We think that this conclusion may arise from the different value that the concept of “generators” has in animal models compared to human non-invasive imaging. As you correctly point out, in the animal world, “generators” are those cells or group of cells where the activity is originating. On the other hand, in the non-invasive imaging world, “generators” is often used to refer to those centres whose activation produces the activity recorded on the scalp, but are not necessarily the point where the activity started from. To clarify, we cannot exclude that there may be neuronal activity in the thalamus, other central pattern generators or driven by the sensory periphery (even if this latter is unlikely, see reply to question 2) which cannot be picked up with EEG or fMRI, but that is then amplified by the subplate resulting in measurable electrical-hemodynamic activity in the insulae. However, with our non-invasive analysis, we can tell that the source of the posterior-temporal δ brushes, independently of what triggered it, is in the insulae, in the same way that spindle bursts have their source in, for example, the barrel cortex, even if they are driven by the thalamus or by the sensory periphery.

We have now replace the word “generator” with “source” or “location” when referring to human studies and we have added a new paragraph in the Results and Discussion to make this difference explicit (fifth paragraph).

2) How do the authors exclude that the insula is just co-activated by the activity patterns generated in the retina, spinal cord etc.?

As you correctly assert, by nature of our non-invasive methodology and the constraints of studying fragile preterm human infants, we cannot definitively rule out that the insulae were co-activated by peripherally generated activity. However, numerous imaging studies with this population have shown that different forms of sensory stimulation induce activity which can be reliably localized to their respective primary sensory cortices. These include visual responses in the occipital lobe (Lee, Donner et al. 2012), auditory responses in the temporal lobe (Mahmoudzadeh, Dehaene-Lambertz et al. 2013, Baldoli, Scola et al. 2015), and passive movement responses in the primary sensori-motor cortices (Arichi, Moraux et al. 2010, Allievi, Arichi et al. 2016). We therefore feel it is unlikely that the activation we identified could have been generated in peripheral regions (such as the retina) as across all of these studies, additional patterns of activation were never described within the insulae.

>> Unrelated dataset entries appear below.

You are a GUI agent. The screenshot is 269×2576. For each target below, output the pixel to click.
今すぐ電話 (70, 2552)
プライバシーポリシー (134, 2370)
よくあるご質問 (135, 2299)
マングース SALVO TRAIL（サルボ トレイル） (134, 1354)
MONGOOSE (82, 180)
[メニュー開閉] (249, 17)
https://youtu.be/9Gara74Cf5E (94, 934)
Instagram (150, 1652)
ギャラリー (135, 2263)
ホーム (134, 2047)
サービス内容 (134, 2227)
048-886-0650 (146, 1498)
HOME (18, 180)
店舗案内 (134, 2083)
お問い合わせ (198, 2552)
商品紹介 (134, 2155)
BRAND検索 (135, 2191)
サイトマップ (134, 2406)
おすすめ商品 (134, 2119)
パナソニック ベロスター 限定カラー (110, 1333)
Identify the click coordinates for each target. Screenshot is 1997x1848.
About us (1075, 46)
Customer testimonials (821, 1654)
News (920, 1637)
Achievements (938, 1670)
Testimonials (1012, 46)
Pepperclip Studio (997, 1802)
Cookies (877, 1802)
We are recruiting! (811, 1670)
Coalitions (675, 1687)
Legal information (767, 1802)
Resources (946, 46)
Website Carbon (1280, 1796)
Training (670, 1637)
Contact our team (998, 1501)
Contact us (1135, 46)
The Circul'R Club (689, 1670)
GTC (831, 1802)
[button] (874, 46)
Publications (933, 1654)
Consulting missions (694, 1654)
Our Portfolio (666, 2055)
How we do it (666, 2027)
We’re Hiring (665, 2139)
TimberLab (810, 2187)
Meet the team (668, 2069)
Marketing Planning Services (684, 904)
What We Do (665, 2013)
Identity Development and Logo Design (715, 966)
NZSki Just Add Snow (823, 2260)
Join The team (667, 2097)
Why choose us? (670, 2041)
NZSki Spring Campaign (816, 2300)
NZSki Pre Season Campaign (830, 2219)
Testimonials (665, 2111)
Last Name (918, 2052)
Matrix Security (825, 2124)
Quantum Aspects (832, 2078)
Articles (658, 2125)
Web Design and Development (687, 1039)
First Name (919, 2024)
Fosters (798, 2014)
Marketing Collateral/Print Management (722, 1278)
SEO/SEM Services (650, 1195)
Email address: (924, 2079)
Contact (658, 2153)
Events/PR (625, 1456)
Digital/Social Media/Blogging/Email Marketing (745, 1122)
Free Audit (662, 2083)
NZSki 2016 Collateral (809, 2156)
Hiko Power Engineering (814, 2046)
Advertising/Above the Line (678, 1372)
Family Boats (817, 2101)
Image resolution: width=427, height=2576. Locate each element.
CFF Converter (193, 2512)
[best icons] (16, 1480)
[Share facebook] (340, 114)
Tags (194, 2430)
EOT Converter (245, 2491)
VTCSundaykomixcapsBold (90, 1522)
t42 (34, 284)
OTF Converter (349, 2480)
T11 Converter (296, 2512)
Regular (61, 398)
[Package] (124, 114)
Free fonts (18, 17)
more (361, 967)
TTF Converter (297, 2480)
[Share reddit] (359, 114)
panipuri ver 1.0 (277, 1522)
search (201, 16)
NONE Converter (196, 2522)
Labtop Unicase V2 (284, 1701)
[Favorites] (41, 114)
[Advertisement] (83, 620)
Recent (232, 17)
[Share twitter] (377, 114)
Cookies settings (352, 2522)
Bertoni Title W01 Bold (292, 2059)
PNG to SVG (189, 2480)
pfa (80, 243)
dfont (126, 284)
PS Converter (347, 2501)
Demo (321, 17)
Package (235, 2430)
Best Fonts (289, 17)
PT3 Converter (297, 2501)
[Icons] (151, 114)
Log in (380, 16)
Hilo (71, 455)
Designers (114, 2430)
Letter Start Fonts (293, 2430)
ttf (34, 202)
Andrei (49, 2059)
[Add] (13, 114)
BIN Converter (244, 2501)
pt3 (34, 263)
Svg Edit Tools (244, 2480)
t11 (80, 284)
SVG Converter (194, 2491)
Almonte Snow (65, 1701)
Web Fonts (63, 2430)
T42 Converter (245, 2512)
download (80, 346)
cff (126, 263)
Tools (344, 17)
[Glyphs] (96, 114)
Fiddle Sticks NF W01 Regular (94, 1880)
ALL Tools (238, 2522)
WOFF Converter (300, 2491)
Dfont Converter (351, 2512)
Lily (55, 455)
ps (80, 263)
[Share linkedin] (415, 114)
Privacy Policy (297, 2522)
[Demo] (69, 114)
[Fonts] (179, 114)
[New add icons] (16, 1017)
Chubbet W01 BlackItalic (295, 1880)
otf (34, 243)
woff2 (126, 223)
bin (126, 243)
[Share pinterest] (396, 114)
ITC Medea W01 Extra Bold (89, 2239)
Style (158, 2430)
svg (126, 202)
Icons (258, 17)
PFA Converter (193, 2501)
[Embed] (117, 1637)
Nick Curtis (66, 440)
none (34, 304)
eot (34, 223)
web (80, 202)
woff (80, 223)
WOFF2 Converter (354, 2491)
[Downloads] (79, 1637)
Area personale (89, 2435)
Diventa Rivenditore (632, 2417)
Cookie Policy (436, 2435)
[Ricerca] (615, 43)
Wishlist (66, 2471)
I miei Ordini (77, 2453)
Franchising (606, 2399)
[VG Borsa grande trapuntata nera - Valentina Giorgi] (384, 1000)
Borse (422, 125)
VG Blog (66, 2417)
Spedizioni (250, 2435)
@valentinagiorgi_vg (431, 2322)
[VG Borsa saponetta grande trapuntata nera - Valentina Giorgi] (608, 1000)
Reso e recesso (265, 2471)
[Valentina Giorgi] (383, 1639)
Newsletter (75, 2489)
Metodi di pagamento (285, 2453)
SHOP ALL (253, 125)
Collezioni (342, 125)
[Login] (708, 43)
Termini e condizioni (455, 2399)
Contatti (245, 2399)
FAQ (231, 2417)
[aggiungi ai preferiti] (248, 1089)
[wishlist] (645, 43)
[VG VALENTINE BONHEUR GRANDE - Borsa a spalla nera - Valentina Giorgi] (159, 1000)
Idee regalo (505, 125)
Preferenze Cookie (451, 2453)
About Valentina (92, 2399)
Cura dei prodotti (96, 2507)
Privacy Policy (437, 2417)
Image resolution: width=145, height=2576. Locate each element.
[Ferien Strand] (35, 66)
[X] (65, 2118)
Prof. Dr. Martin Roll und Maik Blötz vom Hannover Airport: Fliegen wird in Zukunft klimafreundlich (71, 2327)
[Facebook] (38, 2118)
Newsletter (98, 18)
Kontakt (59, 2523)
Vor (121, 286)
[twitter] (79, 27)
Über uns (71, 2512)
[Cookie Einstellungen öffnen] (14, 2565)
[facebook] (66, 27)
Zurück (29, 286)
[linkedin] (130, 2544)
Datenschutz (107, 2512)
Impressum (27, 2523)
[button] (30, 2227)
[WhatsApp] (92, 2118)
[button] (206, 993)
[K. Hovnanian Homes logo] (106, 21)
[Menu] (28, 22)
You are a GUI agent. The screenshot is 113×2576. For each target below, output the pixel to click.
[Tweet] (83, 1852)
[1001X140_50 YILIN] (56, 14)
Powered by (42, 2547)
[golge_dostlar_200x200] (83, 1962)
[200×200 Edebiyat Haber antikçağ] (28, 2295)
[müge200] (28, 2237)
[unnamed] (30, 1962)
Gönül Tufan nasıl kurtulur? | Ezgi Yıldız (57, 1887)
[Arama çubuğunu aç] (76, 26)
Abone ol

However, we agree that there remains uncertainty about the origin of the recorded events as discussed in the new Results and Discussion paragraph (fifth paragraph).

3)Results and Discussion, second paragraph: What is the evidence that the insula in newborn rodent cortex or preterm primate neocortex is so well connected and may fulfil the role of a hub region?

Thank you for raising this point, we agree that it needs clarification. The insulae have a dense network of connections and are thought to play a key integrative role in sensory and behavioural processing in primates and even rodents (where it is not operculized and therefore its gross anatomical appearance is very different) (Butti and Hof 2010, Mars, Sallet et al. 2013, Miranda-Dominguez, Mills et al. 2014, Zingg, Hintiryan et al. 2014). Although there is evidence across these species that neurogenesis and cortical maturation is more advanced in the insulae in comparison to the surrounding cortex in early life (Kroenke, Van Essen et al. 2007, Huang, Yamamoto et al. 2008), to our knowledge detailed characterization of the development of regional cortical connectivity has never been done.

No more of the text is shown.